Kehidupan memang pahit dan selalu mempunyai masalah. Itu semua ujian serta cobaan yang diberikan oleh Allah. Semua itu, diberikan untuk seluruh umat manusia. Apakah mereka mampu menyelesaikannya atau tidak.
Terkadang kehidupan membuat orang bahagia, tetapi mereka hadapi masalah dengan tawakal dan sabar.
Hidup?
Sebenarnya hidup itu menyenangkan bila dijalani dan dinikmati. Semua masalah bisa terselesaikan apabila kita selesaikan dan tanpa ada kata menyerah. Ya, meskipun masalah membuat orang lupa diri. Mereka yang tidak dapat menyelesaikannya terkadang bisa bunuh diri, gila atau apa pun itu namanya.
Jalanilah hidup dengan penuh ketenangan, kesabaran, dan bertawakal. Berdoalah dan meminta untuk memudahkan jalan untuk menyelesaikan masalah kepada Allah.
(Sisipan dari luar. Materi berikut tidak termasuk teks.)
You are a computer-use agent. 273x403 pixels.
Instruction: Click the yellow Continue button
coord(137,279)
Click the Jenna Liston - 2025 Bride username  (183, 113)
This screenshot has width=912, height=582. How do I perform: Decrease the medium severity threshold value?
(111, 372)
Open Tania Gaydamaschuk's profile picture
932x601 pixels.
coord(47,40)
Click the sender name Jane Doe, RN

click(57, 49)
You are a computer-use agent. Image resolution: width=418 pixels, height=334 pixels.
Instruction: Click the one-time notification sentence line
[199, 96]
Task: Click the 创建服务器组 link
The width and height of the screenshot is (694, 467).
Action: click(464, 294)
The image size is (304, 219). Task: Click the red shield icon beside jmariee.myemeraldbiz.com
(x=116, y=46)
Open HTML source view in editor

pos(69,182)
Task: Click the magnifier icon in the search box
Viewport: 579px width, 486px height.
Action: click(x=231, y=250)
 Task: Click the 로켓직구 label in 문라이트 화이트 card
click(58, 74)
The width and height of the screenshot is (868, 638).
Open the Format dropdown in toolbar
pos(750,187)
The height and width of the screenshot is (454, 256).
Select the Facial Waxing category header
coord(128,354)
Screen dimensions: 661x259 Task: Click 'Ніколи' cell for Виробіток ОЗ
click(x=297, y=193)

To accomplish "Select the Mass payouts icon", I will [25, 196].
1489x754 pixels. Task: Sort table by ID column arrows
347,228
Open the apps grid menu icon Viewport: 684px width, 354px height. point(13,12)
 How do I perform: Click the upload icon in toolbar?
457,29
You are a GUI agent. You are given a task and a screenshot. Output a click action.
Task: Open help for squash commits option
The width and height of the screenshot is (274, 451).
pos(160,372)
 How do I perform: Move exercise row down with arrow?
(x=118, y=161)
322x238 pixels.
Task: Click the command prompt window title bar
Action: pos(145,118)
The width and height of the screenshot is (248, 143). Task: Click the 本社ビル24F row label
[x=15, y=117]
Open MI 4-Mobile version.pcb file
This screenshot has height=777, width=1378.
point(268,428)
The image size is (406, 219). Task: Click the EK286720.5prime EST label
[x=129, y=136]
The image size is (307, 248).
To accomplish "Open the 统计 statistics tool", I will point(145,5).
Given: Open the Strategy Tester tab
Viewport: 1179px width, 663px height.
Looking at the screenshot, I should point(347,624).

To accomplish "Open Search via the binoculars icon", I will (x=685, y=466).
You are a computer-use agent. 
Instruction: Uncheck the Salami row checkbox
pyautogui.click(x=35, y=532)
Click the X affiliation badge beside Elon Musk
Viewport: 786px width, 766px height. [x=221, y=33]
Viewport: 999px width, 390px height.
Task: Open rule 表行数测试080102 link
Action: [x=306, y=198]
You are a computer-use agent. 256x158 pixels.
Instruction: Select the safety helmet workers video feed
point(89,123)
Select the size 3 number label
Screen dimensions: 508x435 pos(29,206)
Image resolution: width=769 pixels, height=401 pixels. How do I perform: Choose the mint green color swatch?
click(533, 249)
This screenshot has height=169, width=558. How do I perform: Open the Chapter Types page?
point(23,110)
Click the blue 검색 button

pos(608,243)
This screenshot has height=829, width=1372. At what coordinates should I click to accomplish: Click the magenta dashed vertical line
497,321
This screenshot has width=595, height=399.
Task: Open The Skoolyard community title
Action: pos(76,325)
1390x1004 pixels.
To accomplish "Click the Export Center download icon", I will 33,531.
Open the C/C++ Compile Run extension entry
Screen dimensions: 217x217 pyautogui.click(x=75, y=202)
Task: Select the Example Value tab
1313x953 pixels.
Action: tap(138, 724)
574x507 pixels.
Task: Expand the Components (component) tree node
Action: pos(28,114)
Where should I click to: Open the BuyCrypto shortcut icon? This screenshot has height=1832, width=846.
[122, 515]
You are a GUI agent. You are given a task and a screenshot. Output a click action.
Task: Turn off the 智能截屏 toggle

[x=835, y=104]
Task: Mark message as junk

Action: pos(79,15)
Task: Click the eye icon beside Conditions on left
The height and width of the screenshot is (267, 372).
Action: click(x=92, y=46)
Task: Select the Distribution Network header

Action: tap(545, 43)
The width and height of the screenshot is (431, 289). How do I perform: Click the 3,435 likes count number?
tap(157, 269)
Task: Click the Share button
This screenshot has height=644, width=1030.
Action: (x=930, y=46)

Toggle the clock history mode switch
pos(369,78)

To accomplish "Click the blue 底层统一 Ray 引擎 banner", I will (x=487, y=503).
Itulah yang selalu dilakukan oleh Rara, dia selalu berdoa dan memohon pertolongan untuk memudahkan menyelesaikan masalah dan menambah kesabaran pada dirinya. Meskipun dengan sikap Bapaknya yang kejam, dia selalu berdoa agar sang Bapak diberi kesehatan dan kesabaran serta rezeki yang dapat menghidupi anak dan istrinya.